EXERCISE REQUIREMENTS: Please substitute "Which spot should I click for:" for every "Where should I click to:" in the rows below, leaving everything else unchanged.

RECORDED INFORMATION:

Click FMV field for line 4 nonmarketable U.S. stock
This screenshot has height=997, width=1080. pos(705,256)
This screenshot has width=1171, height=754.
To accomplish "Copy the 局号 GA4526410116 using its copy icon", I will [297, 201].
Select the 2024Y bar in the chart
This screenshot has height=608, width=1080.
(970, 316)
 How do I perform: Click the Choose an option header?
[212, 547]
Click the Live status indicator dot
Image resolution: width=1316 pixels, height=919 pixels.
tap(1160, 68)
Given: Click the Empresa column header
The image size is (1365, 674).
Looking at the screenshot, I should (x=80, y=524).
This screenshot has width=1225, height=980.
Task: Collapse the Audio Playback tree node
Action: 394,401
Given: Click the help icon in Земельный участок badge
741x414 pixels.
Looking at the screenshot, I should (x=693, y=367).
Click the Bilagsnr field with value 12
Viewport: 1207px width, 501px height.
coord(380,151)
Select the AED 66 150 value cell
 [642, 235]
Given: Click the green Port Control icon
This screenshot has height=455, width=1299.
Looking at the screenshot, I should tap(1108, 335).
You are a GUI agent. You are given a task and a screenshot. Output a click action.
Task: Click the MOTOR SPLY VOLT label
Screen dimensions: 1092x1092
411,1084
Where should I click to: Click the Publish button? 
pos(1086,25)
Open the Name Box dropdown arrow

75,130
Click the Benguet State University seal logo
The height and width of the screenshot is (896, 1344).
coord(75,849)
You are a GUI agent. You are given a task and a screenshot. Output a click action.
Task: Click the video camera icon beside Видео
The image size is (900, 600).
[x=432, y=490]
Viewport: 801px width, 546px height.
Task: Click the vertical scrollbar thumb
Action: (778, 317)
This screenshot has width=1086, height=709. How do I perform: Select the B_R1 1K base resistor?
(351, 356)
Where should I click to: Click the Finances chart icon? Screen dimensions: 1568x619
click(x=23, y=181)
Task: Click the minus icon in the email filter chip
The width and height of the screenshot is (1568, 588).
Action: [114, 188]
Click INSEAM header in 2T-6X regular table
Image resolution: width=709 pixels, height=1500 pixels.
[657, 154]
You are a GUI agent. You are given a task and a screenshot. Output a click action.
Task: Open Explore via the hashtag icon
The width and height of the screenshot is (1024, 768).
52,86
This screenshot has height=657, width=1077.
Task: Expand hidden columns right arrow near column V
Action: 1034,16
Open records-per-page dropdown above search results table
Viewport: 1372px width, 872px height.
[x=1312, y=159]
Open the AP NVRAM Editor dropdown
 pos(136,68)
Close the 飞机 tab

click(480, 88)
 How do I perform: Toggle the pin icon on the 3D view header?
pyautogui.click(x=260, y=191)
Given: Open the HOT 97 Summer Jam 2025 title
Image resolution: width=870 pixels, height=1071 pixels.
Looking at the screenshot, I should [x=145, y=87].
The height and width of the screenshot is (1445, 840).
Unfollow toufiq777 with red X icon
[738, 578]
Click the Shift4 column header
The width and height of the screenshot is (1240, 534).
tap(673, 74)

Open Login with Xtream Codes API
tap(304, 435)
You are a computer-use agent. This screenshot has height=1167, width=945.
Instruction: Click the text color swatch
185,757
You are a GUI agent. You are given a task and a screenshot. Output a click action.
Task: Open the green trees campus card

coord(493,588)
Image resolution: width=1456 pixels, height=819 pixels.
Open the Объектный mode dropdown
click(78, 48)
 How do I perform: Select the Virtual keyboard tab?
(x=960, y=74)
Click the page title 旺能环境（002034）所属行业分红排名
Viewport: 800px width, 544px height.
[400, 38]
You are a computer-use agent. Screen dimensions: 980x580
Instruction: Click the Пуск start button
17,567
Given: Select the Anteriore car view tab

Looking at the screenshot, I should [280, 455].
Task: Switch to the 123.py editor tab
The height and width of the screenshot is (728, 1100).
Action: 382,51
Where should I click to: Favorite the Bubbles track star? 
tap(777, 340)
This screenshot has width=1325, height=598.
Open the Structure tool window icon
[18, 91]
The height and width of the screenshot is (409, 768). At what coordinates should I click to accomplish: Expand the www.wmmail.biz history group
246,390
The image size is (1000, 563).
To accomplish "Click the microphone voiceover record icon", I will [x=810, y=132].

THE RESPONSE:
Click FMV field for line 4 nonmarketable U.S. stock
This screenshot has height=997, width=1080. pos(705,256)
This screenshot has width=1171, height=754.
To accomplish "Copy the 局号 GA4526410116 using its copy icon", I will [297, 201].
Select the 2024Y bar in the chart
This screenshot has height=608, width=1080.
(970, 316)
 How do I perform: Click the Choose an option header?
[212, 547]
Click the Live status indicator dot
Image resolution: width=1316 pixels, height=919 pixels.
tap(1160, 68)
Given: Click the Empresa column header
The image size is (1365, 674).
Looking at the screenshot, I should (x=80, y=524).
This screenshot has width=1225, height=980.
Task: Collapse the Audio Playback tree node
Action: 394,401
Given: Click the help icon in Земельный участок badge
741x414 pixels.
Looking at the screenshot, I should (x=693, y=367).
Click the Bilagsnr field with value 12
Viewport: 1207px width, 501px height.
coord(380,151)
Select the AED 66 150 value cell
 [642, 235]
Given: Click the green Port Control icon
This screenshot has height=455, width=1299.
Looking at the screenshot, I should tap(1108, 335).
You are a GUI agent. You are given a task and a screenshot. Output a click action.
Task: Click the MOTOR SPLY VOLT label
Screen dimensions: 1092x1092
411,1084
Which spot should I click for: Click the Publish button? 
pos(1086,25)
Open the Name Box dropdown arrow

75,130
Click the Benguet State University seal logo
The height and width of the screenshot is (896, 1344).
coord(75,849)
You are a GUI agent. You are given a task and a screenshot. Output a click action.
Task: Click the video camera icon beside Видео
The image size is (900, 600).
[x=432, y=490]
Viewport: 801px width, 546px height.
Task: Click the vertical scrollbar thumb
Action: (778, 317)
This screenshot has width=1086, height=709. How do I perform: Select the B_R1 1K base resistor?
(351, 356)
Which spot should I click for: Click the Finances chart icon? Screen dimensions: 1568x619
click(x=23, y=181)
Task: Click the minus icon in the email filter chip
The width and height of the screenshot is (1568, 588).
Action: [114, 188]
Click INSEAM header in 2T-6X regular table
Image resolution: width=709 pixels, height=1500 pixels.
[657, 154]
You are a GUI agent. You are given a task and a screenshot. Output a click action.
Task: Open Explore via the hashtag icon
The width and height of the screenshot is (1024, 768).
52,86
This screenshot has height=657, width=1077.
Task: Expand hidden columns right arrow near column V
Action: 1034,16
Open records-per-page dropdown above search results table
Viewport: 1372px width, 872px height.
[x=1312, y=159]
Open the AP NVRAM Editor dropdown
 pos(136,68)
Close the 飞机 tab

click(480, 88)
 How do I perform: Toggle the pin icon on the 3D view header?
pyautogui.click(x=260, y=191)
Given: Open the HOT 97 Summer Jam 2025 title
Image resolution: width=870 pixels, height=1071 pixels.
Looking at the screenshot, I should [x=145, y=87].
The height and width of the screenshot is (1445, 840).
Unfollow toufiq777 with red X icon
[738, 578]
Click the Shift4 column header
The width and height of the screenshot is (1240, 534).
tap(673, 74)

Open Login with Xtream Codes API
tap(304, 435)
You are a computer-use agent. This screenshot has height=1167, width=945.
Instruction: Click the text color swatch
185,757
You are a GUI agent. You are given a task and a screenshot. Output a click action.
Task: Open the green trees campus card

coord(493,588)
Image resolution: width=1456 pixels, height=819 pixels.
Open the Объектный mode dropdown
click(78, 48)
 How do I perform: Select the Virtual keyboard tab?
(x=960, y=74)
Click the page title 旺能环境（002034）所属行业分红排名
Viewport: 800px width, 544px height.
[400, 38]
You are a computer-use agent. Screen dimensions: 980x580
Instruction: Click the Пуск start button
17,567
Given: Select the Anteriore car view tab

Looking at the screenshot, I should [280, 455].
Task: Switch to the 123.py editor tab
The height and width of the screenshot is (728, 1100).
Action: 382,51
Which spot should I click for: Favorite the Bubbles track star? 
tap(777, 340)
This screenshot has width=1325, height=598.
Open the Structure tool window icon
[18, 91]
The height and width of the screenshot is (409, 768). At what coordinates should I click to accomplish: Expand the www.wmmail.biz history group
246,390
The image size is (1000, 563).
To accomplish "Click the microphone voiceover record icon", I will [x=810, y=132].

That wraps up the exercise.